En tiempos tan materialistas como los que vivimos, no es extraño vender el alma y la vergüenza por un par de chavos. Nada nuevo. En otra de sus piezas clásicas -«¿Qué vachaché?»-, allá por el año 1926, Discépolo denunciaba la pérdida de valores morales: «lo que hace falta es empacar mucha moneda, vender el alma, rifar el corazón, tirar la poca decencia que te queda... Plata, plata, plata y plata otra vez...». Y miren si han pasado revoluciones, guerras, reformas, modelos económicos y todo tipo de gobiernos. Pero seguimos igual -«no ves, gilito embanderado, que la razón la tiene el de más guita»- y, por más que se haga ostentación de honradez, a ésta «la venden al contado y a la moral la dan por moneditas». Solo es cuestión de acordar el precio.

Discépolo era un tipo bueno que precisaba ser querido, pero que también sufrió más de un desencanto. Quizás por ello creía que cada uno va a su bola y así lo reflejó en sus letras. En ese «Yira, yira» que hiciera famoso Gardel, recordaba que «aunque te quiebre la vida, aunque te muerda un dolor, no esperes nunca una ayuda, ni una mano, ni un favor» ¿Exagerado? Bueno, era la forma de ver la vida de alguien que no disfrutó de muchas alegrías en la suya. Dejó escrito su interés por denunciar la soledad universal del hombre porque «hay un hambre que es tan grande como la del pan y es la de la injusticia, la de la incomprensión». Sería fácil tacharle de fatalista, pero no me negarán que a esta sociedad le falta una buena dosis de empatía.

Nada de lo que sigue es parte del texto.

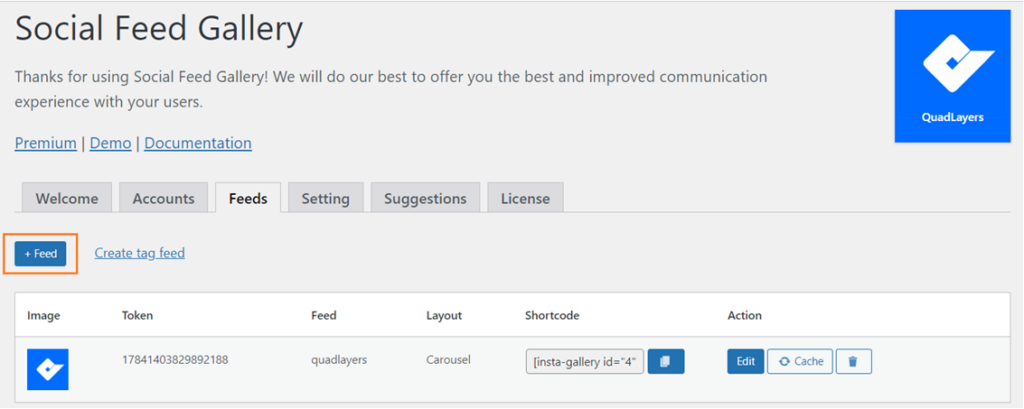The height and width of the screenshot is (409, 1024).
Task: Open the License tab
Action: [525, 198]
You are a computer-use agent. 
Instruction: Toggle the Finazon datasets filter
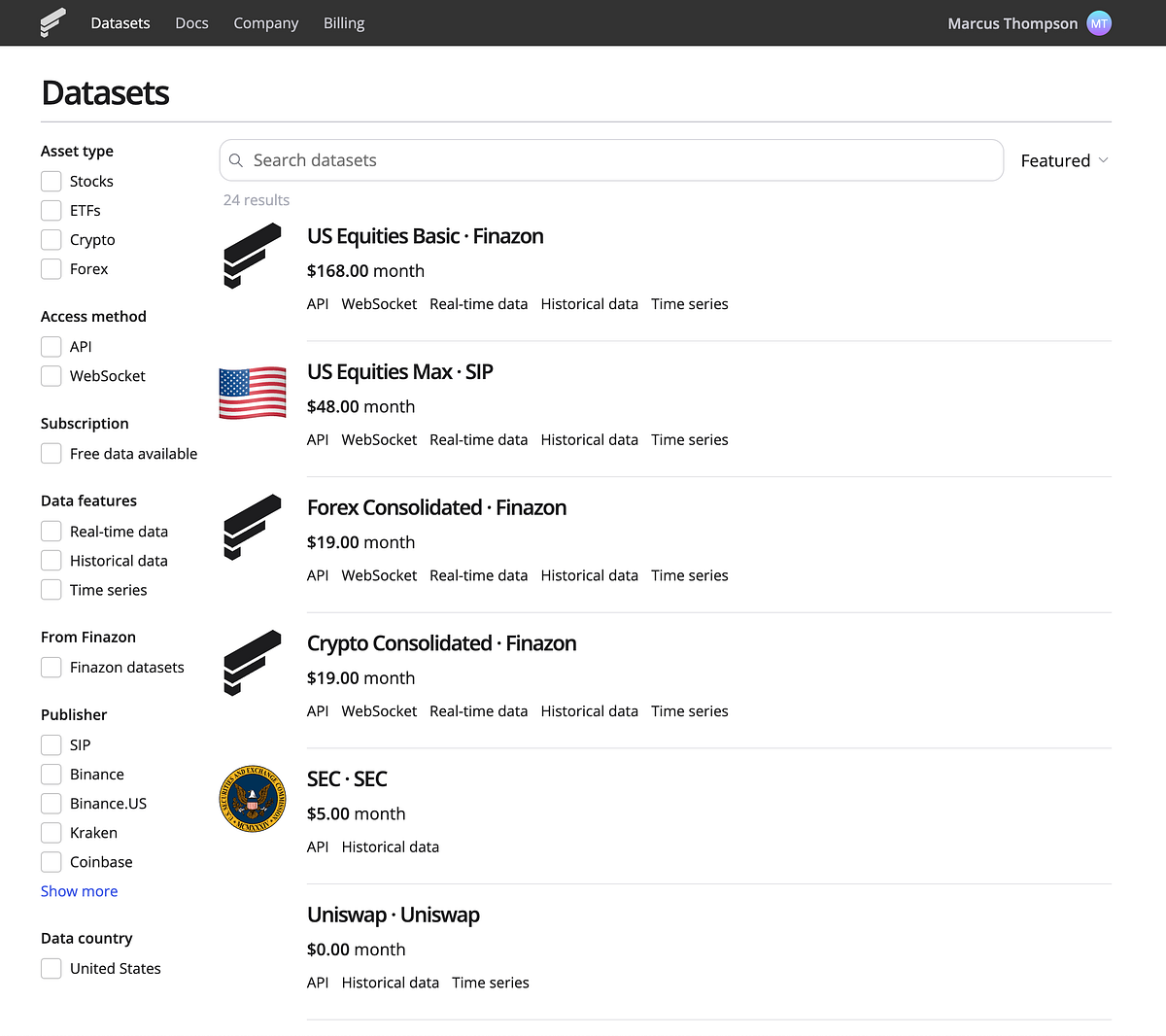pyautogui.click(x=51, y=668)
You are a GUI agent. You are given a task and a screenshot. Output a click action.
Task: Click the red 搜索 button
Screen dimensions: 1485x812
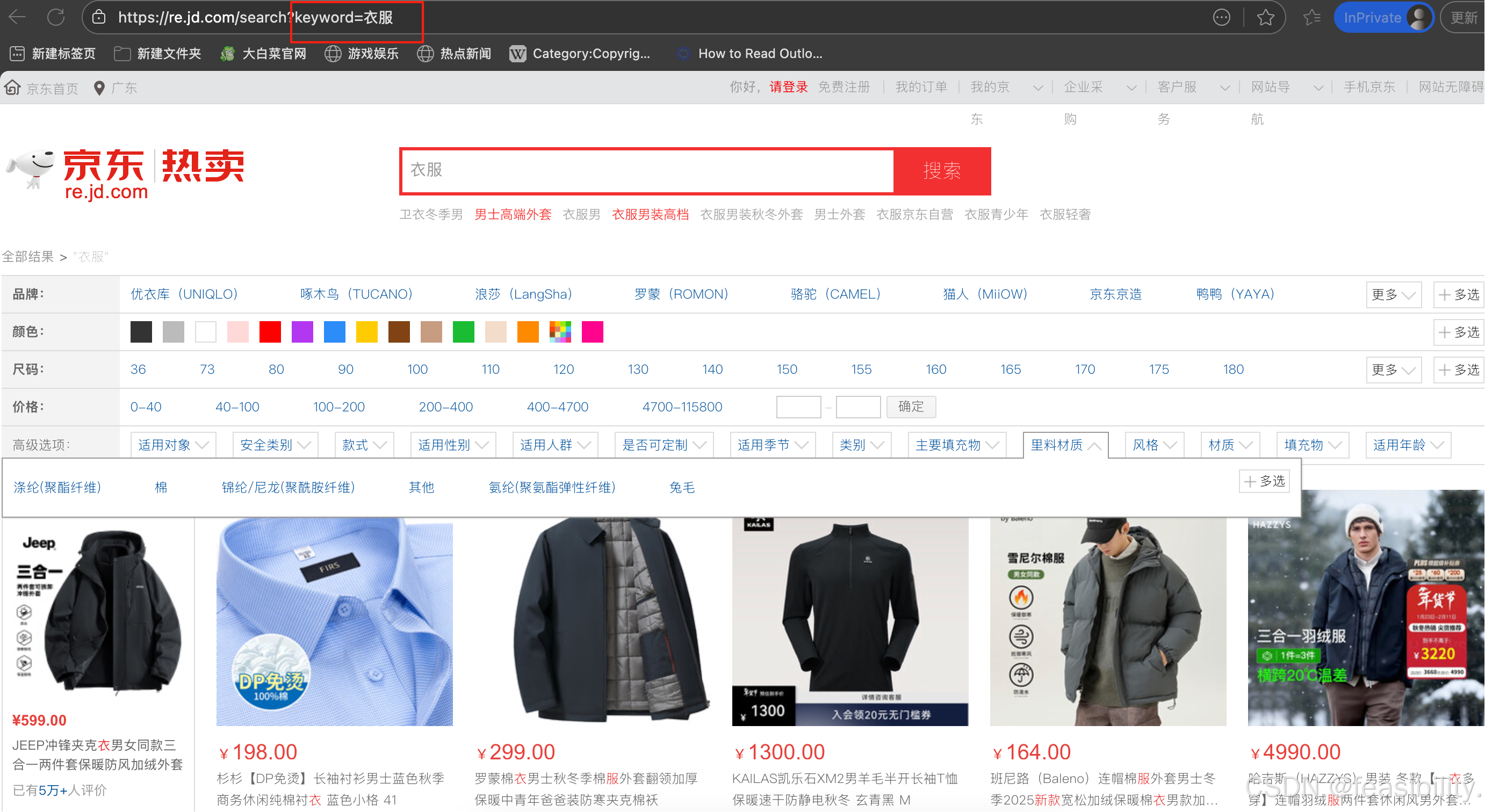[x=941, y=171]
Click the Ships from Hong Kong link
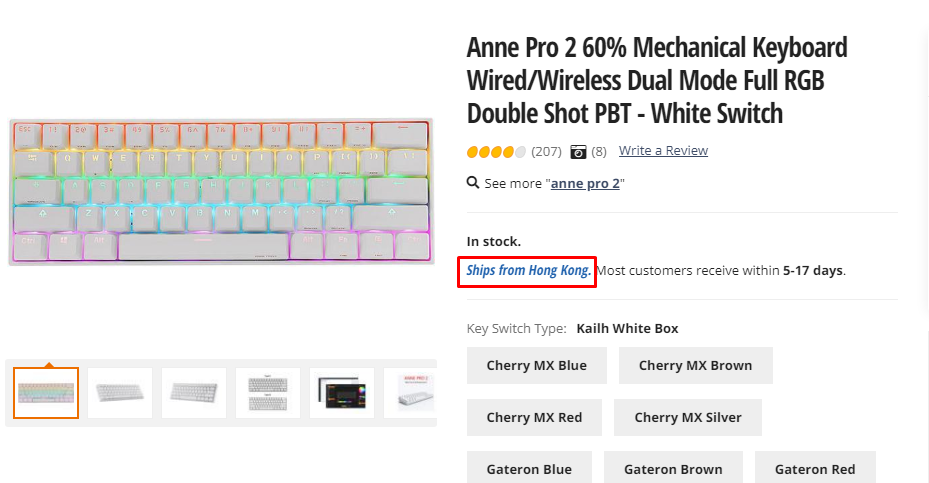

Descubran la obra de mi protagonista, que es extensa y les dará juego para reflexionar. En versión musical o leyendo alguno de sus libros, pueden aprovechar el verano para comprobar que no hemos cambiado tanto. Llegado el caso de que aparezca el desánimo -«nací a las penas, bebí mis años, y me entregué sin luchar»-, cambien de registro con Astor Piazzolla, otro revolucionario del tango. En él encontrarán más música que letra ¡pero qué música! Si no sienten la paz interior con Oblivion o son incapaces de vibrar con Libertango, será señal de que el calor les ha dejado muy tocados. Incluso permítanse derramar alguna lágrima despidiendo a Nonino. ¡Qué maravilla!

¿Lo ven?, el tango no es solo desamor. El tango es la vida misma. Disfrútenlo.